My background in ballistic fabrics started back in middle school when my mom took me down to Detroit to get some rolls of Kevlar for my science fair project, a bullet proof vest. I put together a very rough vest, mainly made of industrial weave Kevlar, and tested it with a .45 handgun and my .22 rifle. The .22 bullets almost bounced off but the .45 slugs were embedded, due to the weak weave of the fabric, anyways, let’s just say I was geeked out seeing ballistic fibers used in a trail running shoe.
More affordable and without Dyneema, the 201 has the same design sense, the long haul mountain shoe for ultra distance with the same multi-directional Sonar sole. The uppers are a breathable mesh with liquid rubber by the toe. The design of the sole curves inwards, very aggressive and I can imagine this design will perform very well for dancing over rocks on alpine trails. Unlike a shoe like the Salomon S-Lab 4 (which I run on) the MTR 201 design doesn’t have a lot of sharp edges around the sole and excess material. I think the 201 will be a fine top of the line shoe for my high alpine runs next year.
A little heavier than the 201 version, the 141 sports a flexible profile with a reinforced heal and breathable uppers. The pivot point of the shoe is near the ball of the foot, similar to the La Sportiva Vertical K, where you see a definite flexing of the shoe where it’s needed from your foot. The heel-toe drop also isn’t extreme, so I think this and the 201 will work well with my biomechanics, were a low heel-toe drop puts less stress on my frontal leg muscles and is more natural on the flat parts of trails.
Built for normal mountain ultras, the 71 is cheaper and stiffer than the 141 and 201. The sole is more reminiscent of a shoe like the Salomon Crossmax XR, and it has stabilization along the sides of the foot with stiff foam.
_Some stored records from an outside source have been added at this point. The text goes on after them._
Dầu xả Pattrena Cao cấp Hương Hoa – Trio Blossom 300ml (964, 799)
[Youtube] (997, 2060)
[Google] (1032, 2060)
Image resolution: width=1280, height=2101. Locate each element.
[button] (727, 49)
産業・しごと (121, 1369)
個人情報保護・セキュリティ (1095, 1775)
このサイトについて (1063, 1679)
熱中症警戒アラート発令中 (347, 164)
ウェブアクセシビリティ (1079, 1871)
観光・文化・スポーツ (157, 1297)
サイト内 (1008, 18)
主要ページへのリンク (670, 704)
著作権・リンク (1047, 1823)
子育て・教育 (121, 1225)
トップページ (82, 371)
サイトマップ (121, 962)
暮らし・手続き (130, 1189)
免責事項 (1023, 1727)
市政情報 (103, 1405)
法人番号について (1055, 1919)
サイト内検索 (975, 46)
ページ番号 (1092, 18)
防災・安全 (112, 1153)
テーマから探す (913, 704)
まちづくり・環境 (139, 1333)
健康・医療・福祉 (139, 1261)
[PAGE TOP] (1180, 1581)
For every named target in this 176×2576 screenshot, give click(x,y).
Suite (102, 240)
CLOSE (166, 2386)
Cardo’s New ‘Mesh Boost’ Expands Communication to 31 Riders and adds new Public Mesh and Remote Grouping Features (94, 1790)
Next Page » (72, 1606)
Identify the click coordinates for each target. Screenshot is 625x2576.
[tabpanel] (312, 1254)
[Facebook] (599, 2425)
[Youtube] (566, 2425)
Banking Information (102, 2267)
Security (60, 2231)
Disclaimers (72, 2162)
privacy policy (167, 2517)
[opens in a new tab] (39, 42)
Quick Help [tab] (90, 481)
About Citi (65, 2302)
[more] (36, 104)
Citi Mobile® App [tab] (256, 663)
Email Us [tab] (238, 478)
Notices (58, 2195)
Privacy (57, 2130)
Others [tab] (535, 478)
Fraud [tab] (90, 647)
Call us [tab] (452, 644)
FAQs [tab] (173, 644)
In some ways I see the 71 as being more ideal than the 141 or 201 for difficult ridges where you would like more stability and stiffness in the shoe, as well as protection for when you get tired and randomly bash your foot on rocks. The 71 has a higher torsional stiffness, which for me means it will be more stable on steep ridges, and give me more of a feeling like a light mountaineering shoe. It’s a bit heavier than the 141 and 201 designs.
Overall the 2013 Mammut line of shoes is pretty kick-ass. They are light and well-made with attention to detail and should be excellent in the Alps and trail running in general. If they can survive the Swiss Alps, you can be sure they will do well on the broader mountains in the States. The 201 Dyneema will be overkill for most runners, but the uppers will last forever, and as you start to toe that line between trail and mountain running, shoe durability becomes more important. For example, my Salomon Crossmax shoes are coming apart in the toe region after one season due to the fabric tearing after I started taking them on real mountain runs. This is due to the material transition from the toe guard to breathable uppers. There’s no way this would happen with Dyneema. I see the Dyneema as interesting competition to the new Salomon S-Lab Sense (which retail for $200 in the US) and for those looking for light shoe that will last. By all reports the Sense is a very comfortable shoe, but with the Dyneema 201 the goal is comfort and exceptional durability. We weren’t able to try the shoes during the Mammut Irontrail test event as production is just ramping up in the factories, but hopefully I’ll be able to try them out next year.